_Exercise prompt_
In the entries that follow, find the line containing "How do I perform: Click the R"; from there, copy every line exactly through the line containing "Given: Expand the alle Mitarbeiter dropdown".

_Stored records_
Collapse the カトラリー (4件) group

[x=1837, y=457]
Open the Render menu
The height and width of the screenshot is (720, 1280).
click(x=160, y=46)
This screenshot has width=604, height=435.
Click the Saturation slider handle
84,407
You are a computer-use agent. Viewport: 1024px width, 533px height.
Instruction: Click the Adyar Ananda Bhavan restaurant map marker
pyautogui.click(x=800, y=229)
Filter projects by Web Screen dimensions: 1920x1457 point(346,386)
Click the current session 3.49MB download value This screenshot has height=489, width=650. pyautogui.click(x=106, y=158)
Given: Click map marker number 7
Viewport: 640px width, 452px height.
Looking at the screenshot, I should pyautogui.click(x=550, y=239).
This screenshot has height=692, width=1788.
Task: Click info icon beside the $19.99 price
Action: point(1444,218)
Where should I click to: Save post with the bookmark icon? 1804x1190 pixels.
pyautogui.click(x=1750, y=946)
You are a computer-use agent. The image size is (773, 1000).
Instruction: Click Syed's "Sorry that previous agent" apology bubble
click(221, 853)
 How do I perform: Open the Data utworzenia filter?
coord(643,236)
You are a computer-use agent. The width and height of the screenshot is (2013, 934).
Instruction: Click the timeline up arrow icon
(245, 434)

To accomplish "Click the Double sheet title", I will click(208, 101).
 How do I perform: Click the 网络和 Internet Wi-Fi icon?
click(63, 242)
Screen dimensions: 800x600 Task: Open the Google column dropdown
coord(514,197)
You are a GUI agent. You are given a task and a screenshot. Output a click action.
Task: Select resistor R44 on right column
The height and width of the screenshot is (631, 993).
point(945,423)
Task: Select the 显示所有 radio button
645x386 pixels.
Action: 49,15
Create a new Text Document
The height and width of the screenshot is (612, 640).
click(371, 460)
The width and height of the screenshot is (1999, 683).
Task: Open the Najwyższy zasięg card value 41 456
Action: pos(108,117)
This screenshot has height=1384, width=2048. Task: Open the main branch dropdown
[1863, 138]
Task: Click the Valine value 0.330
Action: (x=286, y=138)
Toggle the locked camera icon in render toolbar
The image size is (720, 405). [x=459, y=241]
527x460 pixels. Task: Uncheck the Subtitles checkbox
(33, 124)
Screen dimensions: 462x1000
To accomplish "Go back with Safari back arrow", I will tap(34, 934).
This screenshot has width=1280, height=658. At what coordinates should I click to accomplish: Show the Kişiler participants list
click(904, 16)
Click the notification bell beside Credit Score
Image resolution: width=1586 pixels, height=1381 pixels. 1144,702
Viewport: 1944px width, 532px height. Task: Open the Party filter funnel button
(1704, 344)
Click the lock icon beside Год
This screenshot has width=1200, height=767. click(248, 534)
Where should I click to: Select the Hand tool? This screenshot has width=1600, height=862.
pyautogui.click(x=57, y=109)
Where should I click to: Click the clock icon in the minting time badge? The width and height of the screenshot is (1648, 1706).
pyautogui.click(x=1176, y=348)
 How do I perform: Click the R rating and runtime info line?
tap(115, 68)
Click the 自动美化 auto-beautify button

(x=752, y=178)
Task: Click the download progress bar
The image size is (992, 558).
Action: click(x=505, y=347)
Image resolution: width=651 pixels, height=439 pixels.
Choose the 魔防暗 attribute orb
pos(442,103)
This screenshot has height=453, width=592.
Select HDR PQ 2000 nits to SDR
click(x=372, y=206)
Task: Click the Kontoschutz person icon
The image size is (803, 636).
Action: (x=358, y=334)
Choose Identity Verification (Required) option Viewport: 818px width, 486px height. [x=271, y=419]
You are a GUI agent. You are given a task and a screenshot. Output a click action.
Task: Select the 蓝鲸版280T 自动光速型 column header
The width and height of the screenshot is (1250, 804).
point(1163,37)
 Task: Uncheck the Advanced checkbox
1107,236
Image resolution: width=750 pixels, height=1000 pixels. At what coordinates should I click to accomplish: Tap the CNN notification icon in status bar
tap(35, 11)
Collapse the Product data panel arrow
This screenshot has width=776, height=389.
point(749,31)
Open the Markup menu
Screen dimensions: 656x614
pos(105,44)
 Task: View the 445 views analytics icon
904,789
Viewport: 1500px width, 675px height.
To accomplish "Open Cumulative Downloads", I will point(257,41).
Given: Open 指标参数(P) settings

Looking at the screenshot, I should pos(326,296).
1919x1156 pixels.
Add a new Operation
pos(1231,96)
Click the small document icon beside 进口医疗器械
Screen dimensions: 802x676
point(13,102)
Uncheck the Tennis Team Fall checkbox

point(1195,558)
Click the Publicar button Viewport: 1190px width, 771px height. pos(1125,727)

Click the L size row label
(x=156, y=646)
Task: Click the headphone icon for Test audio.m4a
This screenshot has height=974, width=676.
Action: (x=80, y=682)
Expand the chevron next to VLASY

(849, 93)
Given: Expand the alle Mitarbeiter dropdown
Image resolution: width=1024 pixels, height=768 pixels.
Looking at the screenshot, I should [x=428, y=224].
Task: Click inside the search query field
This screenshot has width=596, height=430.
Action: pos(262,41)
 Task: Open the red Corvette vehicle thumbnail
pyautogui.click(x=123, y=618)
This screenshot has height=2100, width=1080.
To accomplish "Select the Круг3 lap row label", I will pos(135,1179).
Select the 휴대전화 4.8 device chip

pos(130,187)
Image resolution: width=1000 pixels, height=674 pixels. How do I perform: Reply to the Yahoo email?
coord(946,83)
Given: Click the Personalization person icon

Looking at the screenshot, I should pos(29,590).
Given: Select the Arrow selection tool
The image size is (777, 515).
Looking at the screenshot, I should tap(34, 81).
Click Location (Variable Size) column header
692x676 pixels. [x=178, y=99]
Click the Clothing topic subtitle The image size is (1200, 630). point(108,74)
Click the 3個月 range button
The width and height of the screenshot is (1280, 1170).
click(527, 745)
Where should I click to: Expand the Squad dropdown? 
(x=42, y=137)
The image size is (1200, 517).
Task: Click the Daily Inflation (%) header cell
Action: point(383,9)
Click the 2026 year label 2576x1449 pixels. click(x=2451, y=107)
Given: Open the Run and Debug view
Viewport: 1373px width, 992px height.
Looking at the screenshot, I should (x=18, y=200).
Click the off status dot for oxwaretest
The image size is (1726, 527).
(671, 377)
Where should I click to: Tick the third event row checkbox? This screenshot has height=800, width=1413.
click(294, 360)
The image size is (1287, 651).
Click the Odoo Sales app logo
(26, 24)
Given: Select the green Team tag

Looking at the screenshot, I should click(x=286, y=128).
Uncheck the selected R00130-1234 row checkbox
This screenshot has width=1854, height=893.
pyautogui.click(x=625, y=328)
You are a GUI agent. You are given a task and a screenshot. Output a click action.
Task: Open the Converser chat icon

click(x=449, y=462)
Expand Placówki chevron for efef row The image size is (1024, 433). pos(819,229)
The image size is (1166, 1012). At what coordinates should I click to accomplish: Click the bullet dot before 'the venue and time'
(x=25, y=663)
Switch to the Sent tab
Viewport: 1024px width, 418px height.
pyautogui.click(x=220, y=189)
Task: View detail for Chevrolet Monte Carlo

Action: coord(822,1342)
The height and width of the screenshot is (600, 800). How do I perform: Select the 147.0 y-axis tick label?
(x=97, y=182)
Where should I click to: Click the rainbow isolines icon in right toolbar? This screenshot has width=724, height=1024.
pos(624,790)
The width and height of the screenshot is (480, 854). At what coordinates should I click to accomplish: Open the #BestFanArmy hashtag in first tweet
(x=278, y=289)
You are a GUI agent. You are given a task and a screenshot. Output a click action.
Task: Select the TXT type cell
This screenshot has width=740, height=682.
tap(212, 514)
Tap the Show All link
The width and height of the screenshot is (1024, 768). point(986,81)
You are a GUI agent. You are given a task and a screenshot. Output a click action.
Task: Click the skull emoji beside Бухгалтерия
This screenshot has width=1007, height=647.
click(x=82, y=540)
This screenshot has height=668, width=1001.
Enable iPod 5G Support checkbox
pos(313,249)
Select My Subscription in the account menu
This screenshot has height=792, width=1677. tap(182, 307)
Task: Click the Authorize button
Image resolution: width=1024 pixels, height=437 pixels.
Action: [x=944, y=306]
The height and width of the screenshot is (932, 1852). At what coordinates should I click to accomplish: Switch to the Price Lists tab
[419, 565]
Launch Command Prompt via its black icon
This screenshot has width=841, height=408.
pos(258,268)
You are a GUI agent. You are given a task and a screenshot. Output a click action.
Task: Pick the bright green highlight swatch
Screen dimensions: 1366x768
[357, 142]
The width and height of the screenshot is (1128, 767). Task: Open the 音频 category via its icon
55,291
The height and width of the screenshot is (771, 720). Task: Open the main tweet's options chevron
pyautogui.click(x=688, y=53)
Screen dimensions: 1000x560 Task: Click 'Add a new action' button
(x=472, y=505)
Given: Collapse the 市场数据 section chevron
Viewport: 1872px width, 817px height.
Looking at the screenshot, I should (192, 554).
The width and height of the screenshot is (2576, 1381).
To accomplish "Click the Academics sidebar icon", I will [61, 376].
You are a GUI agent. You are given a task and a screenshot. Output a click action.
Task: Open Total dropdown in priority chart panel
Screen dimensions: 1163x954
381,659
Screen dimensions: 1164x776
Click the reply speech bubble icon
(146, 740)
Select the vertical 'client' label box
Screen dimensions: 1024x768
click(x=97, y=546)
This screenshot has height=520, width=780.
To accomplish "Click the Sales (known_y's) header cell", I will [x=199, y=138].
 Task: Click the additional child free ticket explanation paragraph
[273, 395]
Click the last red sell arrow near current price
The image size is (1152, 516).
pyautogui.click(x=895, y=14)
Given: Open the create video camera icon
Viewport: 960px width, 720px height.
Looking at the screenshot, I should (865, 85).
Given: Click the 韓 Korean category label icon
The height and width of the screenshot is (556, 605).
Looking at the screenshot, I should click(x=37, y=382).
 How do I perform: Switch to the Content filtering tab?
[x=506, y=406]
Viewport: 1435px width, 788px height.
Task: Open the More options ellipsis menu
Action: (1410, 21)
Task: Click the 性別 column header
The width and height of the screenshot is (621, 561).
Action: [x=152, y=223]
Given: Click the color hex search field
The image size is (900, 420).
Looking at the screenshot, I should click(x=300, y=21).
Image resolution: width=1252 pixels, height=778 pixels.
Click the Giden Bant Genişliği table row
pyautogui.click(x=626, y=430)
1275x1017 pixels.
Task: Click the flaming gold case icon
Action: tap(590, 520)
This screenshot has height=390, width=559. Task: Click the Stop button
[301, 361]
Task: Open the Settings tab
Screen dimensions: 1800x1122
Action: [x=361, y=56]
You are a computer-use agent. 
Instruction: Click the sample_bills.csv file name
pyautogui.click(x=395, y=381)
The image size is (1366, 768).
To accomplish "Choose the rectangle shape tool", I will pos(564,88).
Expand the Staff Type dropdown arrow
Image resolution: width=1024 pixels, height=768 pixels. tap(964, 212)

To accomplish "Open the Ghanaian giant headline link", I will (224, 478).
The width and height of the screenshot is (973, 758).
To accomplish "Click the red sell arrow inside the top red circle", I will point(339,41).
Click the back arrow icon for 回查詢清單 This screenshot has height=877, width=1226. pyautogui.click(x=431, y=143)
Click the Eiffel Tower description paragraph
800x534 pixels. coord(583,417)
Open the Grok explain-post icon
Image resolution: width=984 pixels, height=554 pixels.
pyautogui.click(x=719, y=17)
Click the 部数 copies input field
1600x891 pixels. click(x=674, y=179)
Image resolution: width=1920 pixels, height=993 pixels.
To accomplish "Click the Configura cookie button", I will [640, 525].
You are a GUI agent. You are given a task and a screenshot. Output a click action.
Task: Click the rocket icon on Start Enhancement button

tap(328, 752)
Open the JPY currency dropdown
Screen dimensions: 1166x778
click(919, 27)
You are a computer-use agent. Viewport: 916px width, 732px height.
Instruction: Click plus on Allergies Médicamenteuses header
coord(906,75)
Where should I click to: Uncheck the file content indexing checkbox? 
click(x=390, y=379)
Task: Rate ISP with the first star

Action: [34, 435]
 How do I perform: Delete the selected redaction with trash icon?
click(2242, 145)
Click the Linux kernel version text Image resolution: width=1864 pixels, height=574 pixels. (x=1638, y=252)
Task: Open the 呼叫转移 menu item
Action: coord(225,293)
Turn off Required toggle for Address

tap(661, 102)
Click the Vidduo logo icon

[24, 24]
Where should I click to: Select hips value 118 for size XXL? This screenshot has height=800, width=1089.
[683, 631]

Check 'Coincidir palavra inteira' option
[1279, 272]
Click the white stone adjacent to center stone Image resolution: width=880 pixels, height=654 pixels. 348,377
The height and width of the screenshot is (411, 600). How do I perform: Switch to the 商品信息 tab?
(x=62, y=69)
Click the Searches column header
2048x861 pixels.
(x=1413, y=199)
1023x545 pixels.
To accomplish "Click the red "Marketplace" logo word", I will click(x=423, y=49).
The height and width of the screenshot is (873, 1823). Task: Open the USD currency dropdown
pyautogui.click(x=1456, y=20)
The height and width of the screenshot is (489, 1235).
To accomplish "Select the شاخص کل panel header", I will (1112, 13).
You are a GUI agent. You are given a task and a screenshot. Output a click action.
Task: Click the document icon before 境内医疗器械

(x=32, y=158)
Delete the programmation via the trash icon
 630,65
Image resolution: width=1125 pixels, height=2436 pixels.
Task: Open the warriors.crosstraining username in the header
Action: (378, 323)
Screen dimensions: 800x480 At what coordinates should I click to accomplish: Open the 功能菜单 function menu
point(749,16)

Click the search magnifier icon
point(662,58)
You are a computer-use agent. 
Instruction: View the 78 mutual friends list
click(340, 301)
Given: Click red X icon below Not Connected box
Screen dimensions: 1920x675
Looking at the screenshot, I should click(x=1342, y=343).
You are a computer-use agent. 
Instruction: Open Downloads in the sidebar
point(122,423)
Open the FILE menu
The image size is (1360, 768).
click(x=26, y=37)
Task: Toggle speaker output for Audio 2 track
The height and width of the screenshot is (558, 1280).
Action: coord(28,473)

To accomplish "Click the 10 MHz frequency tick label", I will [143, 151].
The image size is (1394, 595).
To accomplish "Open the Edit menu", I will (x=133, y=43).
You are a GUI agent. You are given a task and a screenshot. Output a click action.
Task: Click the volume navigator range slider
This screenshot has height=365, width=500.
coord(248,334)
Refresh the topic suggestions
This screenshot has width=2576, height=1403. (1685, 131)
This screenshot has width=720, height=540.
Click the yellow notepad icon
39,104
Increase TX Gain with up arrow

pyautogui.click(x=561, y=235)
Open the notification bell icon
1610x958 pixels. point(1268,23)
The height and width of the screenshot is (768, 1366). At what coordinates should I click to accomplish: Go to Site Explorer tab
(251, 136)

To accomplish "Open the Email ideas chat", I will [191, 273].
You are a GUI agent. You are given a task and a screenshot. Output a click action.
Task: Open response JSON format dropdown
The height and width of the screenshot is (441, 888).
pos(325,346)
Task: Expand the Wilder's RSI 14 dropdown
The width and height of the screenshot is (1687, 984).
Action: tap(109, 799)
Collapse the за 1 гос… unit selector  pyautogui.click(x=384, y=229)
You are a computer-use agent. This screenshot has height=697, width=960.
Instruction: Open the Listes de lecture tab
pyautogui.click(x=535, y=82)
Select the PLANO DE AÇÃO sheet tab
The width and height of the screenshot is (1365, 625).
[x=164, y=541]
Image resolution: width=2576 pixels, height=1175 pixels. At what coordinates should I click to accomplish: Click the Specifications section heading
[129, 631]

_Completed task_
 How do I perform: Click the R rating and runtime info line?
tap(115, 68)
Click the 自动美化 auto-beautify button

(x=752, y=178)
Task: Click the download progress bar
The image size is (992, 558).
Action: click(x=505, y=347)
Image resolution: width=651 pixels, height=439 pixels.
Choose the 魔防暗 attribute orb
pos(442,103)
This screenshot has height=453, width=592.
Select HDR PQ 2000 nits to SDR
click(x=372, y=206)
Task: Click the Kontoschutz person icon
The image size is (803, 636).
Action: (x=358, y=334)
Choose Identity Verification (Required) option Viewport: 818px width, 486px height. [x=271, y=419]
You are a GUI agent. You are given a task and a screenshot. Output a click action.
Task: Select the 蓝鲸版280T 自动光速型 column header
The width and height of the screenshot is (1250, 804).
point(1163,37)
 Task: Uncheck the Advanced checkbox
1107,236
Image resolution: width=750 pixels, height=1000 pixels. At what coordinates should I click to accomplish: Tap the CNN notification icon in status bar
tap(35, 11)
Collapse the Product data panel arrow
This screenshot has width=776, height=389.
point(749,31)
Open the Markup menu
Screen dimensions: 656x614
pos(105,44)
 Task: View the 445 views analytics icon
904,789
Viewport: 1500px width, 675px height.
To accomplish "Open Cumulative Downloads", I will point(257,41).
Given: Open 指标参数(P) settings

Looking at the screenshot, I should pos(326,296).
1919x1156 pixels.
Add a new Operation
pos(1231,96)
Click the small document icon beside 进口医疗器械
Screen dimensions: 802x676
point(13,102)
Uncheck the Tennis Team Fall checkbox

point(1195,558)
Click the Publicar button Viewport: 1190px width, 771px height. pos(1125,727)

Click the L size row label
(x=156, y=646)
Task: Click the headphone icon for Test audio.m4a
This screenshot has height=974, width=676.
Action: (x=80, y=682)
Expand the chevron next to VLASY

(849, 93)
Given: Expand the alle Mitarbeiter dropdown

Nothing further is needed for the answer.